§ **Quoted passage**:
^^^^
FOR FURTHER INFORMATION CONTACT: Melissa Westman-Cherry, FTC Bureau of 
Competition, 600 Pennsylvania Avenue, NW., Washington, D.C. 20580, 
(202) 326-2338.

SUPPLEMENTARY INFORMATION: Pursuant to section 6(f) of the Federal 
Trade Commission Act, 38 Stat. 721, 15 U.S.C. 46(f), and Sec.  2.34 of 
the Commission Rules of Practice, 16 CFR 2.34, notice is hereby given 
that the above-captioned consent agreement containing a consent order 
to cease and desist, having been filed with and accepted, subject to 
final approval, by the Commission, has been placed on the public record 
for a period of thirty (30) days. The following Analysis to Aid Public 
Comment describes the terms of the consent agreement, and the 
allegations in the complaint. An electronic copy of the full text of 
the consent agreement package can be obtained from the FTC Home Page 
(for October 9, 2008), on the World Wide Web, at (https://www.ftc.gov/
os/2008/10/index.htm). A paper copy can be obtained from the FTC Public 
Reference Room, Room 130-H, 600 Pennsylvania Avenue, NW., Washington, 
D.C. 20580, either in person or by calling (202) 326-2222.
    Public comments are invited, and may be filed with the Commission 
in either paper or electronic form. All comments should be filed as 
prescribed in the ADDRESSES section above, and must be received on or 
before the date specified in the DATES section.

Analysis of Agreement Containing Consent Order to Aid Public Comment

    The Federal Trade Commission has accepted, subject to final 
approval, an agreement containing a proposed consent order with Dick's 
Sporting Goods, Inc. (``Dick's'' or ``Respondent''). Dick's, through 
its wholly-owned subsidiary Golf Galaxy, operates a chain of golf 
superstores in the United States. The agreement settles charges that 
Dick's violated Section 5 of the Federal Trade Commission Act, 15 
U.S.C. Sec.  45, by agreeing with a potential competitor to allocate 
markets. The proposed consent order has been placed on the public 
record for 30 days to receive comments from interested persons. 
Comments received during this period will become part of the public 
record. After 30 days, the Commission will review the agreement and the 
comments received, and will decide whether it should withdraw from the 
agreement or make the proposed order final.
    The purpose of this analysis is to facilitate comment on the 
proposed order. The analysis does not constitute an official 
interpretation of the agreement and proposed order, and does not modify 
their terms in any way. Further, the proposed consent order has been 
entered into for settlement purposes only, and does not constitute an 
admission by Respondent that it violated the law or that the facts 
alleged in the complaint (other than jurisdictional facts) are true.

I. The Complaint

    The allegations of the complaint are summarized below:
    Golf Galaxy operates a chain of golf superstores in the United 
States. Golf Galaxy stores offer a broad selection of golf merchandise 
and related services, including golf clubs, equipment, accessories, 
clothing, lessons, swing analysis, and golf club fitting. The founders 
of Golf Town Canada Inc. (``Golf Canada'') wished to launch a chain of 
golf superstores in Canada similar to the Golf Galaxy stores.
^^^^
§ **Exercises to complete**:
1 > Say whether each statement agrees with the FTC notice, answering yes or no and quoting the words that decide it. (a) Golf Galaxy is a wholly-owned subsidiary of Dick's. (b) The proposed consent order will be on the public record for 60 days. (c) The consent order is an admission by Dick's that it violated the law.
2 > According to the FTC notice, what phone number can be called to get a paper copy of the consent agreement package?
3 > Translate this sentence from the FTC notice into Spanish: "Golf Galaxy operates a chain of golf superstores in the United States."

§ **Data section**:
^^^^
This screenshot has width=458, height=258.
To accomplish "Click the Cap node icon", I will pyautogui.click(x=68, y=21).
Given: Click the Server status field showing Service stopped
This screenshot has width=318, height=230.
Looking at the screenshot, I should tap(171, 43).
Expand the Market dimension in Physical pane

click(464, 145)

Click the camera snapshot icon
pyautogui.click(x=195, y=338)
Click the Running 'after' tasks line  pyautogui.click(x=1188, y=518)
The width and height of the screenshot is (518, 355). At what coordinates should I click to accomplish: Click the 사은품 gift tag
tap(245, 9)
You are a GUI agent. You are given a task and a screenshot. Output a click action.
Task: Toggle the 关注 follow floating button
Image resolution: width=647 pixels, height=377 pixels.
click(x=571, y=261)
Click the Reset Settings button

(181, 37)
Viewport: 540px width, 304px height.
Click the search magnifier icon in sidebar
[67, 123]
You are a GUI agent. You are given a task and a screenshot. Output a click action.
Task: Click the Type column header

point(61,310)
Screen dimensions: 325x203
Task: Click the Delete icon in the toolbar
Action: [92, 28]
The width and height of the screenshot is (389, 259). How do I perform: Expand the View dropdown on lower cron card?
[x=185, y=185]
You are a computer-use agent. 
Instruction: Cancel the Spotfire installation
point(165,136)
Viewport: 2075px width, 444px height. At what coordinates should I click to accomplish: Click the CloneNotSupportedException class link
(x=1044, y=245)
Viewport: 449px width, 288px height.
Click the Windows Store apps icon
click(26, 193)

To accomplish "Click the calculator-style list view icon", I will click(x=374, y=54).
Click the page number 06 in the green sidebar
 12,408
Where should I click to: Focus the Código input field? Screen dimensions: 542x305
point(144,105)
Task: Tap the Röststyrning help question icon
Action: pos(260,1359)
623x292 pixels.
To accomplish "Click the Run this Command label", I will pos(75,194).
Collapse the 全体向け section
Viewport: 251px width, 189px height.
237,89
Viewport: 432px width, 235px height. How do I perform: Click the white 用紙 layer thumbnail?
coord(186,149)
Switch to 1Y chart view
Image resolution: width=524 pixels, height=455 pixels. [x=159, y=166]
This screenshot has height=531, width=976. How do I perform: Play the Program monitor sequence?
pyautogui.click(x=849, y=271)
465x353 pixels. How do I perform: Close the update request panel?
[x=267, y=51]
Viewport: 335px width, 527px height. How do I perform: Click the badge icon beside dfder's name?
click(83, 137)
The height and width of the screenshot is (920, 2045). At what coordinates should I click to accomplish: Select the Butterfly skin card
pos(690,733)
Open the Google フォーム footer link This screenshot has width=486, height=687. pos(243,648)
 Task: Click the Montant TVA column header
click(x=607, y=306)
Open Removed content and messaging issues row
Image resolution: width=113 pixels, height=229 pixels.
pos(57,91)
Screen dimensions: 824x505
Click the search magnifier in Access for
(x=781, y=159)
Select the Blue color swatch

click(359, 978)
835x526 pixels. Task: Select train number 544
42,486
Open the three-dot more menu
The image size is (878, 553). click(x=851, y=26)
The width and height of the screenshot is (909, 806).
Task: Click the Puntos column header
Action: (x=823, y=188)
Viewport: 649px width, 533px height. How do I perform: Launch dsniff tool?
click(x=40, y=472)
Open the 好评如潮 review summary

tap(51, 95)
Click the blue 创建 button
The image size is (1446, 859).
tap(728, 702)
^^^^
§ **Answers to the problems**:
1 >
(a) Yes: "Dick's, through its wholly-owned subsidiary Golf Galaxy, operates a chain of golf superstores in the United States."
(b) No: "The proposed consent order has been placed on the public record for 30 days to receive comments from interested persons."
(c) No: "does not constitute an admission by Respondent that it violated the law"

2 > (202) 326-2222

3 > Golf Galaxy opera una cadena de supertiendas de golf en los Estados Unidos.